#### Task objective
Below are entries; print them exactly from the first line through the one containing "רכילות (677, 1097)".

#### Data in this exercise
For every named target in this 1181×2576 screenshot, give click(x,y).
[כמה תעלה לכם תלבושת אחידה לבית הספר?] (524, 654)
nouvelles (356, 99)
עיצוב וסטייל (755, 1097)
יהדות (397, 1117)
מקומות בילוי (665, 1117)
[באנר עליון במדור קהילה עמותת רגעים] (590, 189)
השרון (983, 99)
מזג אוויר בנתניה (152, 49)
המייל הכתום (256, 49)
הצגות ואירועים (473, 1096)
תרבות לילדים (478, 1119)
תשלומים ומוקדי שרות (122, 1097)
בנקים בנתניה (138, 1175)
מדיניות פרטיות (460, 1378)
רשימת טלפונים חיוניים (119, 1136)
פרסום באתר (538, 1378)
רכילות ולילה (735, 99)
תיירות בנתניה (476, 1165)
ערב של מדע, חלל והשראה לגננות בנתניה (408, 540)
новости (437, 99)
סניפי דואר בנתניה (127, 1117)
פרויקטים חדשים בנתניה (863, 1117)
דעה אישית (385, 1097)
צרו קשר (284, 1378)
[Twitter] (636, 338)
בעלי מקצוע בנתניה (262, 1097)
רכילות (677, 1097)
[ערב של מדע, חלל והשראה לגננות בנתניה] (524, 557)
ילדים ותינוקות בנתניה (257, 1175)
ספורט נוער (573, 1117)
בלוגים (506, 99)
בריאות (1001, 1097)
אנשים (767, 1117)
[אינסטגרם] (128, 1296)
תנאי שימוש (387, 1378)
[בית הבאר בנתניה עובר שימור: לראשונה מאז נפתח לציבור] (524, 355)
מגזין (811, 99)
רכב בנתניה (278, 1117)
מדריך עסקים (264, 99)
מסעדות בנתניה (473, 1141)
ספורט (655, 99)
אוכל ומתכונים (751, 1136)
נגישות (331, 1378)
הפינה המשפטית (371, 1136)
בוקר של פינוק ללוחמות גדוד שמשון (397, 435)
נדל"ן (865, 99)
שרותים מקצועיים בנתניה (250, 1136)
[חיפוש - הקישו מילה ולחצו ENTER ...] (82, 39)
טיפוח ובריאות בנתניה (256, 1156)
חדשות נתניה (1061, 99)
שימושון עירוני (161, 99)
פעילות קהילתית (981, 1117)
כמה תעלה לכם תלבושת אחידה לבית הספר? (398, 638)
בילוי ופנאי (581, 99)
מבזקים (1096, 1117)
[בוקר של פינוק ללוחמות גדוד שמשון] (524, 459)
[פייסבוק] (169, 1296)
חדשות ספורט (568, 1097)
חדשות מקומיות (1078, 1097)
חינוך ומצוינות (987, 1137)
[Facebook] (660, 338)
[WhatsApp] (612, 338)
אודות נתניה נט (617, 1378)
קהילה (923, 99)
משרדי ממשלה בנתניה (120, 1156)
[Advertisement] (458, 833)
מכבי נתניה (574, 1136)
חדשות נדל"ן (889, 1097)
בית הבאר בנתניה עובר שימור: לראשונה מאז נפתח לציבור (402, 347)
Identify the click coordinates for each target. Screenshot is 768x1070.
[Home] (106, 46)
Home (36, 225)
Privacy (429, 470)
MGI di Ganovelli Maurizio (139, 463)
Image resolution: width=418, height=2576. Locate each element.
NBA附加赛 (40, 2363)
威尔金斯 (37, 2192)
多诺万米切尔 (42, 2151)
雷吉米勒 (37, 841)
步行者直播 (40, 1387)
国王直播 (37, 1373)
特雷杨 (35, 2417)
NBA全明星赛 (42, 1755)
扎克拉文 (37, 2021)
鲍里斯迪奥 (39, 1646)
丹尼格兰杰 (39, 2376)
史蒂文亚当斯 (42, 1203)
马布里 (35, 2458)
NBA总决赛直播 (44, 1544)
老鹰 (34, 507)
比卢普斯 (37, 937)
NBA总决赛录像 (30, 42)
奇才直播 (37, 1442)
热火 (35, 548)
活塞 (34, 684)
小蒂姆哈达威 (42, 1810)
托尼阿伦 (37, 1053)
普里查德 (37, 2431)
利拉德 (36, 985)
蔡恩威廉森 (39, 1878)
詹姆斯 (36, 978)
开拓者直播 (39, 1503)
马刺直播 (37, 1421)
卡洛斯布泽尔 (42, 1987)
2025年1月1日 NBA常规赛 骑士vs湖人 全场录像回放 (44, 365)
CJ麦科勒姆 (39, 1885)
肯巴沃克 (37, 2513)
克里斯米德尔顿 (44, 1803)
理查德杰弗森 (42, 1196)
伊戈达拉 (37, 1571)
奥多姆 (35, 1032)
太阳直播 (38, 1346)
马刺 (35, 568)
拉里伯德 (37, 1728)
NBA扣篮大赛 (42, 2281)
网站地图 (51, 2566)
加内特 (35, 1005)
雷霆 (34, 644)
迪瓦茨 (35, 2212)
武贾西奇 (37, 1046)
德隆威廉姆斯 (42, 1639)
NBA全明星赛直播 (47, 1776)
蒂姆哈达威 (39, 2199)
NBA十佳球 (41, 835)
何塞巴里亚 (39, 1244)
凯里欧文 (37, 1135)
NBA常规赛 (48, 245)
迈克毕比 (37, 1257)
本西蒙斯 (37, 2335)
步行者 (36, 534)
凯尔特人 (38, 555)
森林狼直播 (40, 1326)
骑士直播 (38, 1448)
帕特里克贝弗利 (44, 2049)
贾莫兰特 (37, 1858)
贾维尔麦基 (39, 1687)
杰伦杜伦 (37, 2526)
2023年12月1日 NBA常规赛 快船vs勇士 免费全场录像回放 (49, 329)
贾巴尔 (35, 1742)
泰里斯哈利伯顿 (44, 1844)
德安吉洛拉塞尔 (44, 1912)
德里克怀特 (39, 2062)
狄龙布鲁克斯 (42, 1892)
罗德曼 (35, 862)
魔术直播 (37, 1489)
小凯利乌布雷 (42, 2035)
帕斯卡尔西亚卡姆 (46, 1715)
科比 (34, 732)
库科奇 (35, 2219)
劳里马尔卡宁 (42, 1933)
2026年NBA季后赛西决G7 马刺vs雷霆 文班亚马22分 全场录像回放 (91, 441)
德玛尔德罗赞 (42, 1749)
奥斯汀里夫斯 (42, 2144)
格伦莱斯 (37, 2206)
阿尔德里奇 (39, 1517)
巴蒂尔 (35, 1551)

#### Task solution
For every named target in this 1181×2576 screenshot, give click(x,y).
[כמה תעלה לכם תלבושת אחידה לבית הספר?] (524, 654)
nouvelles (356, 99)
עיצוב וסטייל (755, 1097)
יהדות (397, 1117)
מקומות בילוי (665, 1117)
[באנר עליון במדור קהילה עמותת רגעים] (590, 189)
השרון (983, 99)
מזג אוויר בנתניה (152, 49)
המייל הכתום (256, 49)
הצגות ואירועים (473, 1096)
תרבות לילדים (478, 1119)
תשלומים ומוקדי שרות (122, 1097)
בנקים בנתניה (138, 1175)
מדיניות פרטיות (460, 1378)
רשימת טלפונים חיוניים (119, 1136)
פרסום באתר (538, 1378)
רכילות ולילה (735, 99)
תיירות בנתניה (476, 1165)
ערב של מדע, חלל והשראה לגננות בנתניה (408, 540)
новости (437, 99)
סניפי דואר בנתניה (127, 1117)
פרויקטים חדשים בנתניה (863, 1117)
דעה אישית (385, 1097)
צרו קשר (284, 1378)
[Twitter] (636, 338)
בעלי מקצוע בנתניה (262, 1097)
רכילות (677, 1097)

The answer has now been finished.